Narwhals may use their enormous lance-like tusks to play

Narwhals wield their iconic tusks in surprising ways — possibly even to play with living “toys.”

Few scientists have seen these so-called unicorns of the sea brandishing their tusks in the wild. Past aerial video has shown the Arctic whales swinging their “horns” to tap fish prior to eating them. Now they’ve been seen gingerly prodding and flipping a fish. These gentler movements may have been part of a play session, researchers report.

This is the first report of narwhals (Monodon monoceros) apparently sporting around for fun, says Greg O’Corry-Crowe at Florida Atlantic University in Fort Pierce. A behavioral ecologist and geneticist, he headed the research team. His group shared its new findings February 28 in Frontiers in Marine Science.

A narwhal’s tusk is an elongated, spiraled tooth. It protrudes from the top lip of males (and some females). Males can grow to 5 meters (16 feet) long, with their tusks spanning another half their body length.

Biologists suspect those tusks evolved so that males could show off or compete for mates. But past research has found they can offer other benefits, too. For instance, the tusks can sense changes in water temperature and salinity.

Technologies involving genetics, satellite tagging, aerial counts and mapping have offered insights on these elusive whales. Still, they provided only snapshots of what these unusual animals do, says O’Corry-Crowe.

So he decided to try what he calls an “old-style natural history and behavioral observation.” But not totally old-style. His team enlisted a remotely operated flying drone. Then they spent hours in the summer of 2022 filming narwhals as they swam in an island bay in the Canadian High Arctic.

One recording captured three narwhals chasing several Arctic char (Salvelinus alpinus), a type of fish. The whales sometimes swung their tusks like baseball bats to thwack fish — stunning them — before chowing down on them.

Another recording showed three narwhals following a large char, with one whale taking the lead. It lightly nudged and flipped the fish with the tip or side of its tusk. In this way, it altered the fish’s path. There’s little evidence that narwhals normally eat much char. And winter, not summer, is their big dining season. So this video seems to show the whale and fish investigating one another.
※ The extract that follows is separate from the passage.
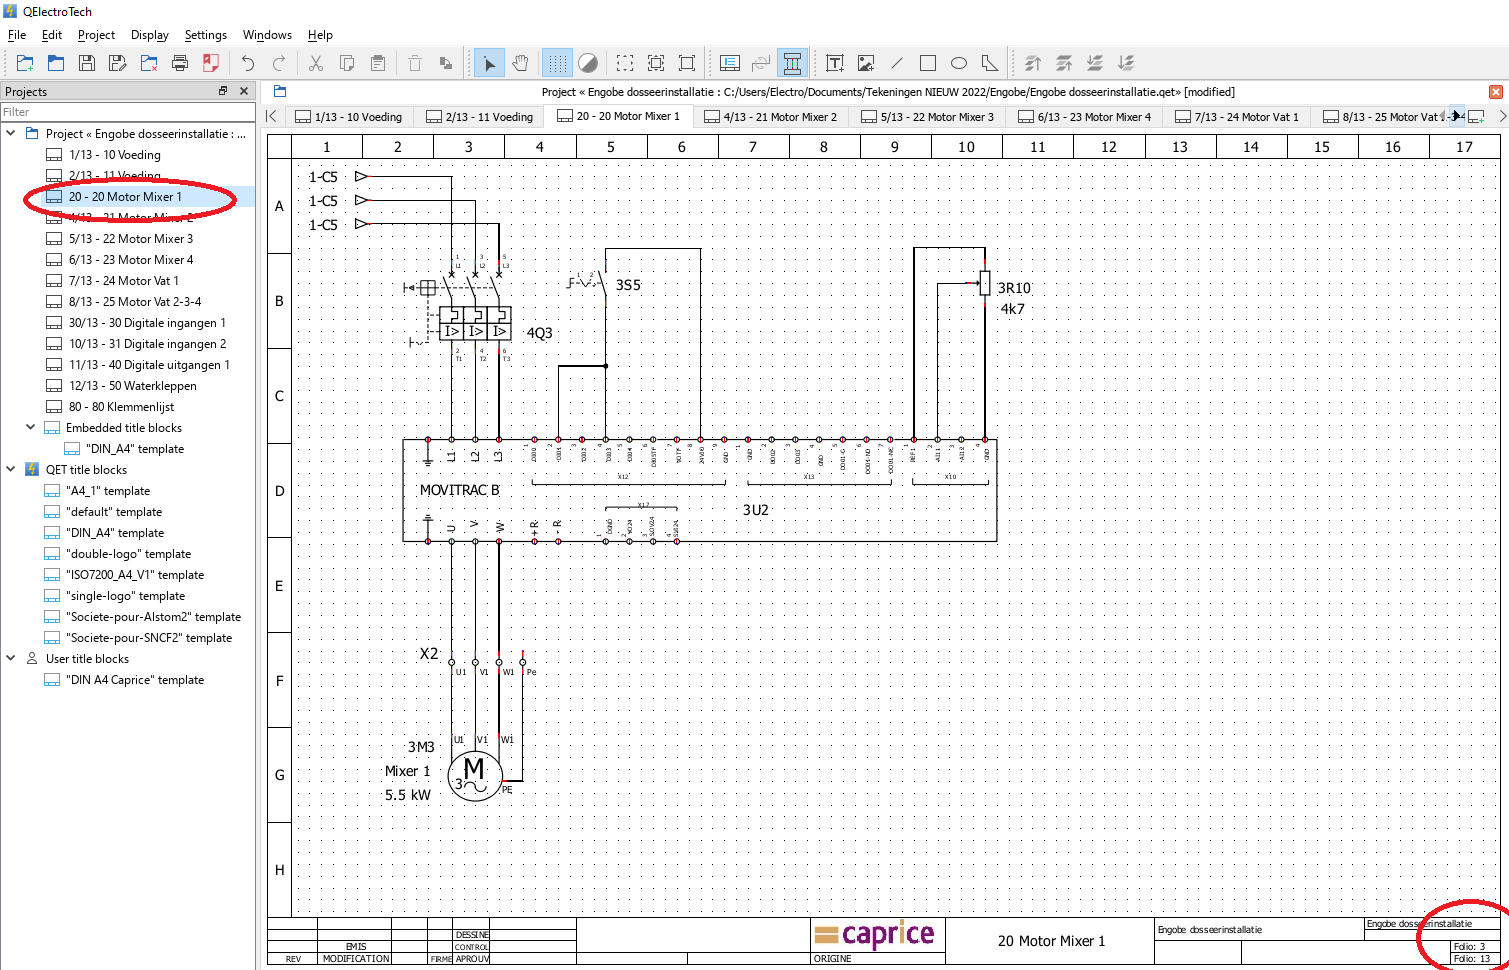The height and width of the screenshot is (970, 1509).
Task: Click the Print icon in toolbar
Action: click(180, 64)
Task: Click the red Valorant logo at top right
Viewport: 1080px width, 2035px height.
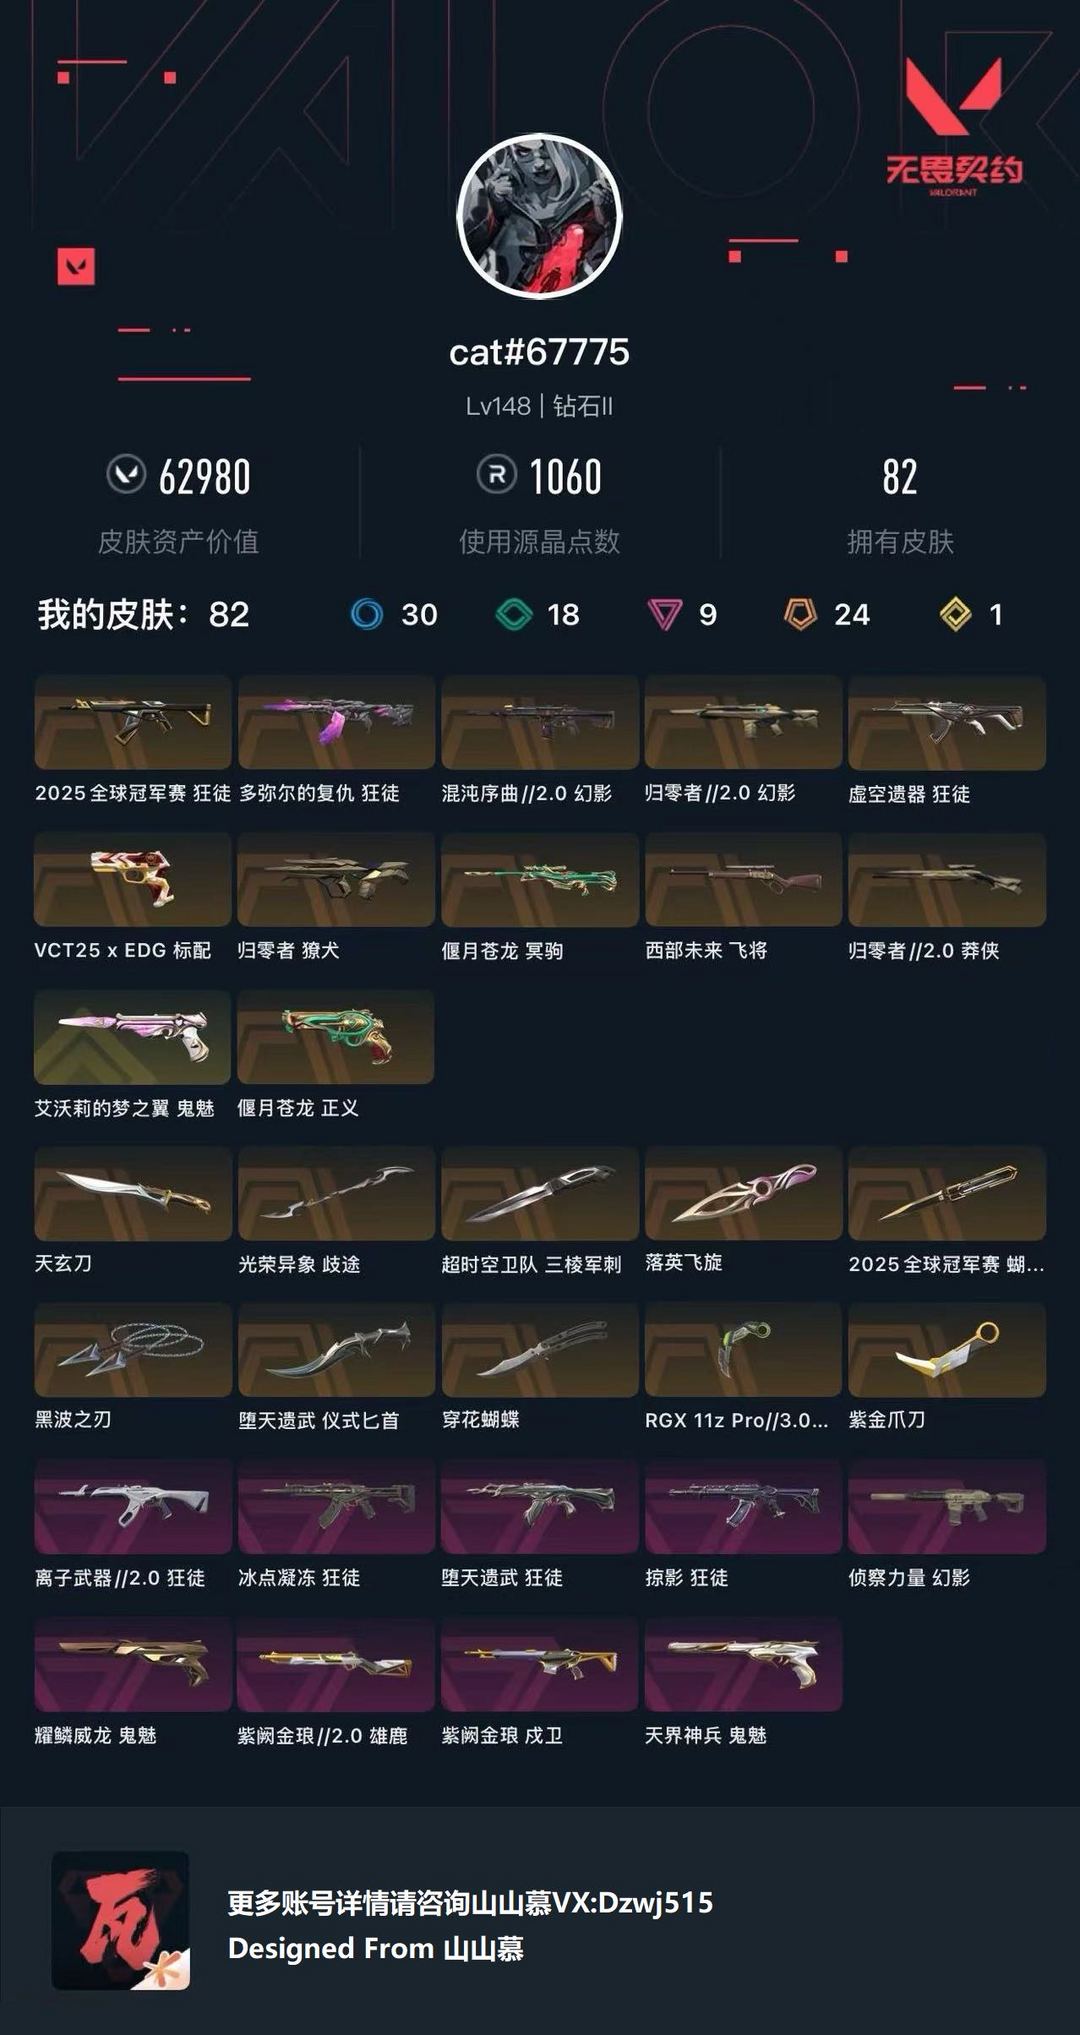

“There’s this tentativeness,” O’Corry-Crowe explains. Then, he notes, the char “makes a dramatic movement.” Afterward, the whale “just recoils and goes whoa!”

Moreover, he adds, that repeated tusk action — and the fact the whales didn’t try to eat the fish — suggest the narwhals were just playing.

Because of the Arctic’s harsh environment, people often think creatures there are constantly fighting to survive, O’Corry-Crowe says. But his team’s new study hints that sometimes these animals have time to explore, and possibly play — at least during their “summer vacation.”